Batch on GKE reference and APIs

Batch on GKE resources

Batch introduces the following new Kubernetes resources:

BatchJob
Jobs describe the work to be done and the compute resources, data, etc. needed to do it.
BatchQueue
Queues are the central organizing construct in Batch. A Queue specifies the following:
BatchJobConstraint
A constraint specifies the jobs and policies acceptable in a given Queue. For example, a constraint may require jobs with no GPUs and less than 4 hours in duration. A single BatchJobConstraint resource may be assigned to multiple Queues.
BatchBudget
A budget defines how many resources a Queue may use or how much it can spend at a time or over a number of days. The expected usage is that each effort, project or team is assigned a budget. Several Queues may consume the same budget.
BatchPriority
Admins may define multiple different priority levels in the system. A Queue can have one priority level, but the same BatchPriority resource can be attached to multiple Queues.

BatchJobs

A BatchJob defines a single user job. It specifies the work that needs to be run and the compute resource requirements for that work and, the data storage associated with this job. Jobs wait in a Queue. Queues organize and prioritize Jobs based upon resources and dependencies.

A BatchJob has to be submitted into a BatchQueue for scheduling and budget control. The resource requirement enables Batch to create and assign VMs to satisfy the BatchJob's computational needs. Once the BatchJob starts to run, the container image in the job spec will be pulled and run to completion.

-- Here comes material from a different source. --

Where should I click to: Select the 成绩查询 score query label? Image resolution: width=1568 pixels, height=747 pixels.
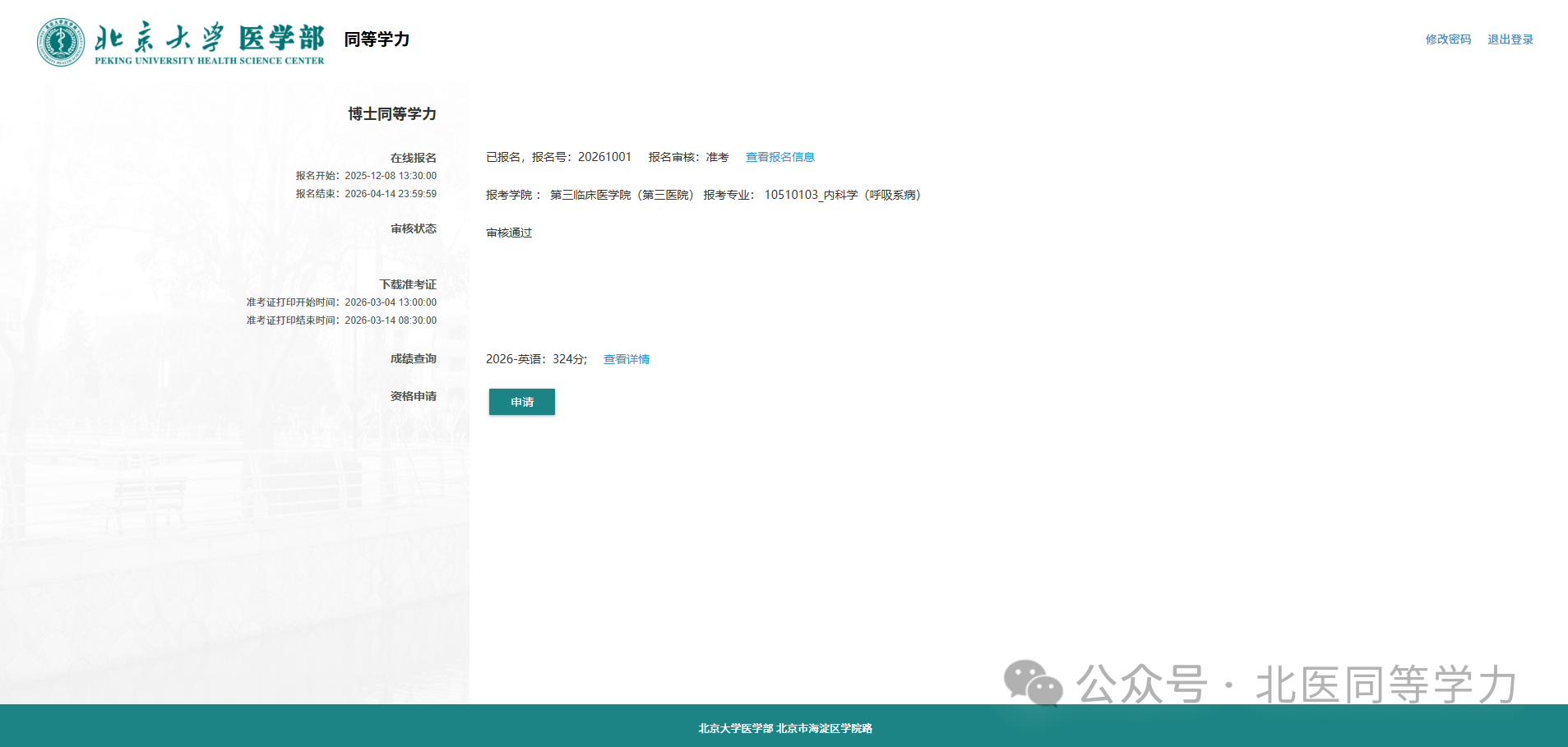(x=414, y=357)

The following default_job.yaml shows a minimum sample job:

apiVersion: kbatch.k8s.io/v1beta1
kind: BatchJob
metadata:
  generateName: pi-  # generateName allows the system to generate a random name with a set prefix every time this BatchJob is submitted.
  namespace: default
spec:
  batchQueueName: default
  taskGroups:
  - name: main
    maxWallTime: 5m
    template:
      spec:
        containers:
        - name: pi
          # This image has been made public so it can be pulled from any project.
          image: gcr.io/kbatch-images/generate-pi/generate-pi:latest
          resources:
            requests:
              cpu: 1.0
              memory: 2Gi
            limits:
              cpu: 1.0
              memory: 2Gi
          imagePullPolicy: IfNotPresent
        restartPolicy: Never

After a BatchJob is submitted, Batch processes the job and marks the job's latest status in the Phase field of the Job's status. A Job's phases are:

Phase Description
Queued Job is admitted into the system and waiting to be scheduled.
Scheduled Job is scheduled by the job scheduler and is waiting to be assigned to a node.
Ready Job is assigned to a node and is waiting for the node to be ready.
Running Job is running.
Failed Job has failed.
Succeeded Job has completed successfully.

If a job needs access to some file storage for input and output data, Batch supports mounting a Kubernetes PersistentVolumeClaim (PVC) based volume into the job container.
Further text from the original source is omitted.